Yes, the rescue instruction is a good killer.I have the impression that the spiller with 16 buffers on a Gold with 32 belt positions suffers from a lot of pressure, because also the inner instruction produces “a new belt” and causes work for the spiller. Considering that 80% of belt values are used immediately and only once, it seems that there are a lot of belt positions with values that can be killed to prevent work for the spiller. Oh well, you are right and we have to wait for the hardware to see if the pressure on the spiller is an issue or not. My patience is just a fraction larger than yours 🙂
- in reply to: spiller work optimisation #2129
I did not have a fast deep recursion in mind. I raised the question about the 16 buffers that the Mill Silver and Gold have. Which seems a small number that may not be sufficient to cope with a small number of loops (using inner) and calls.

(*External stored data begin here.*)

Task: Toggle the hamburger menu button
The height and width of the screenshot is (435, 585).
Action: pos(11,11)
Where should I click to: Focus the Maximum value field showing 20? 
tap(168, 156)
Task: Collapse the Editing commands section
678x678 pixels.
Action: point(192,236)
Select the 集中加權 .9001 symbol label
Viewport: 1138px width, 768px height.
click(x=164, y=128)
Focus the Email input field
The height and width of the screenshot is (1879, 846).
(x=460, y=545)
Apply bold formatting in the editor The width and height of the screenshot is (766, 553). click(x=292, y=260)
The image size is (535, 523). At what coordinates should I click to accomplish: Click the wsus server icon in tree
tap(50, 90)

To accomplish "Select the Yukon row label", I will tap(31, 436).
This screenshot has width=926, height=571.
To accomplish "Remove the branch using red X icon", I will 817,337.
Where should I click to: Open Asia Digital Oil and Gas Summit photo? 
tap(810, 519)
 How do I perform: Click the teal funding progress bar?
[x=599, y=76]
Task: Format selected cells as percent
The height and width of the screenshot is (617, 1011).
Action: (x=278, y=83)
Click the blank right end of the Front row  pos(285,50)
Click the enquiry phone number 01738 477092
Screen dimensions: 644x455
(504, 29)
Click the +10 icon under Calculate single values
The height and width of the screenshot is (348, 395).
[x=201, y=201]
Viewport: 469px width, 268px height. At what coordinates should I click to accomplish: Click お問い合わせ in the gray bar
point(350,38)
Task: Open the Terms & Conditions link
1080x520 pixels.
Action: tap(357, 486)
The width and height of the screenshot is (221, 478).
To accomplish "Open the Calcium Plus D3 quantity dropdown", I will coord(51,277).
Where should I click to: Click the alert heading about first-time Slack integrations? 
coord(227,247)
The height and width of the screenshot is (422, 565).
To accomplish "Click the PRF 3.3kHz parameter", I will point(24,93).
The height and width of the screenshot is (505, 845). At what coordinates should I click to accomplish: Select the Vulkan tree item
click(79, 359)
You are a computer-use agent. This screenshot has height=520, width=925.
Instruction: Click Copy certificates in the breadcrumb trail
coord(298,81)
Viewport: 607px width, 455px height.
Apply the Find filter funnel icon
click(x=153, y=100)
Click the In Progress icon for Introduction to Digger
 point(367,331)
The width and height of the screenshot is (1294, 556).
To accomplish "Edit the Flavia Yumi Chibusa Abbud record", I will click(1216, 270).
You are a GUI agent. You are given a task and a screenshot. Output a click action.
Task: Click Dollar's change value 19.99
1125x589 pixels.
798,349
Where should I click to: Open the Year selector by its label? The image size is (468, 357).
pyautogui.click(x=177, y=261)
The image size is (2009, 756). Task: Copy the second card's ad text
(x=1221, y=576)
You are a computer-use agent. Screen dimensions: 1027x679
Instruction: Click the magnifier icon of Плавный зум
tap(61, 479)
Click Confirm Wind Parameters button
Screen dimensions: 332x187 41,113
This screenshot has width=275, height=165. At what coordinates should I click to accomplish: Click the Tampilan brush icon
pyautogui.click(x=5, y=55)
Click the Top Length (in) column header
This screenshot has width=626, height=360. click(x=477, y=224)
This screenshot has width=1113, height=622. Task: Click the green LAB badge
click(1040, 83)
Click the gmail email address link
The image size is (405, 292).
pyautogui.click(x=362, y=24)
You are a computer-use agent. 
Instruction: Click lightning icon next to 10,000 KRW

Ivan told that the spiller has SRAM that is used between the buffers and the L2$ so the Mill works fine if the SRAM is sized properly and has sufficient bandwidth. There will be less pressure on the buffers and SRAM of the spiller if (software) dead operands are declared dead for the hardware (for example using the rescue or suggested forget operation), but it is not yet known if this is necessary. I think it is wise to look at gate-level sim runs to decide if something must be done or not.
If it would pay off to implement a forget operation and if the encoding bits may be an issue, one may use a forgeth1 for the first half of the belt positions and a forgeth2 for the second half of the belt positions to reduce the number of encoding bits. A forget operation does not have to be executed in the instruction immediately before a call or inner, it can be executed earlier: when an operand becomes dead.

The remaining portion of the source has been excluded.